Die "Bibliothek" der Catedra Humboldt ist zur Zeit leider kaum als solche zu bezeichnen, sondern lediglich eine Büchersammlung. Im Kontext der kubanischen Bibliotheken ist der Bestand zwar einzigartig aktuell, die prekäre Situation der Catedra Humboldt erlaubt aber z.Zt. nur eine beschränkte Ausleihe und keine fachgerechte Betreuung des Bestandes.

4. Bibliotheksausbildung

Man ist sich in Kuba der schwierigen Situation an den Bibliotheken durchaus bewußt. Um den Mangel der vergangenen Jahre auszugleichen, setzt Kuba ganz auf den Einsatz moderner Technologien (Datenbanken, CD-ROM).
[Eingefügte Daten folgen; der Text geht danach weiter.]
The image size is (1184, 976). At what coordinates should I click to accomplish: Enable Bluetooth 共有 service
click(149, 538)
Bis zum Jahr 2000 will man die Vision der "elektronischen Bibliothek" realisiert haben. So sollen bis zu diesem Zeitpunkt auch alle in den Universitätsbibliotheken Kubas vorhandenen Bestände von 1985 an in einem Nationalkatalog erfaßt werden.
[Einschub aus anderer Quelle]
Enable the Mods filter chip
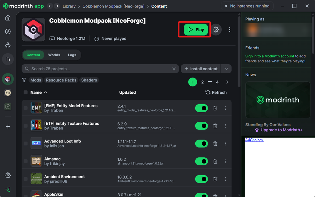 36,80
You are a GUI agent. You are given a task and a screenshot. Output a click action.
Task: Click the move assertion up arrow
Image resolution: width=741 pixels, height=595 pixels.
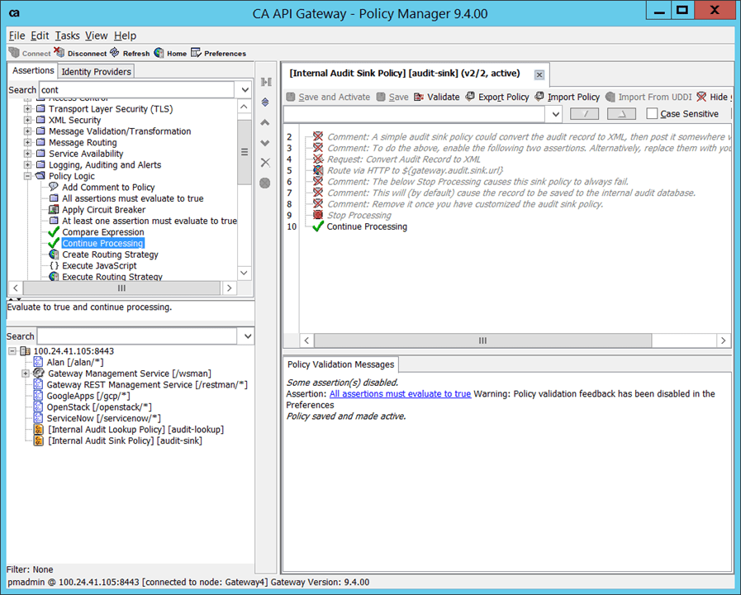click(265, 122)
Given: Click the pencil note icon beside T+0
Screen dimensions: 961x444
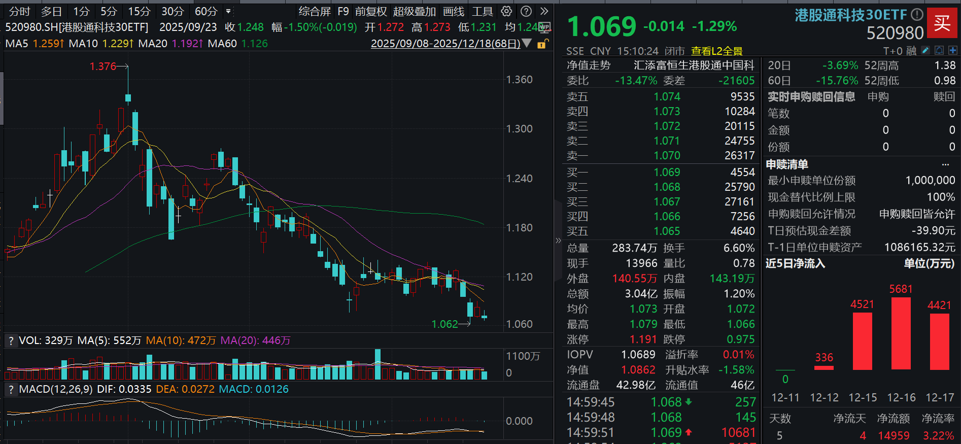Looking at the screenshot, I should click(925, 50).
Zur Realisierung dieses Konzeptes muß sich nach den Vorstellungen des Hochschulministeriums auch die Ausbildung der Bibliothekare grundlegend verändern. Die dem Diplom-Bibliothekar entsprechende Ausbildung ist z.Zt. nur an der Universität Havanna möglich. Innerhalb der Fachrichtung "Communicacion Social" gab es bisher die Ausbildung zum Journalisten und den Studiengang "Wissenschaftlich-technische Information und Bibliothekstechnologie", der die "Diplom"-Bibliothekare für alle Bibliothekssparten ausbildete. Um die Ausbildung den neuen Anforderungen anzupassen, wird zur Zeit der Lehrplan für diesen Studiengang neu geschrieben. Bei der Diskussion um die neuen Lehrpläne wurde zeitweise erwogen, Informatiker mit dem Schwerpunkt Bibliothekswesen auszubilden (mit der Berufsbezeichnung "Informationsingenieure"). Man einigte sich jedoch auf eine eigenständige Ausbildung mit der Bezeichnung "Informationswissenschaft in der Bibliothekstechnologie".
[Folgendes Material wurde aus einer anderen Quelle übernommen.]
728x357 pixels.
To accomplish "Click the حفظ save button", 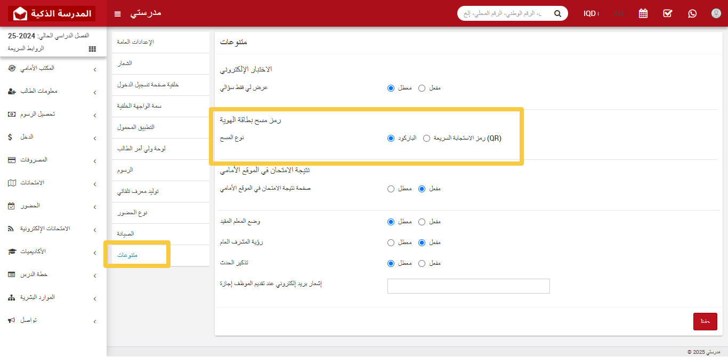I will coord(705,321).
*) Dieser Bericht entstand anläßlich einer Dienstreise nach Kuba im Februar 1998 und stützt sich auf Gespräche mit Bibliothekaren. Das daraus entstandene Bild kann daher nur als erster Eindruck gewertet werden und erhebt keinesfalls den Anspruch, eine umfassende Analyse des kubanischen Bibliothekswesens darzustellen.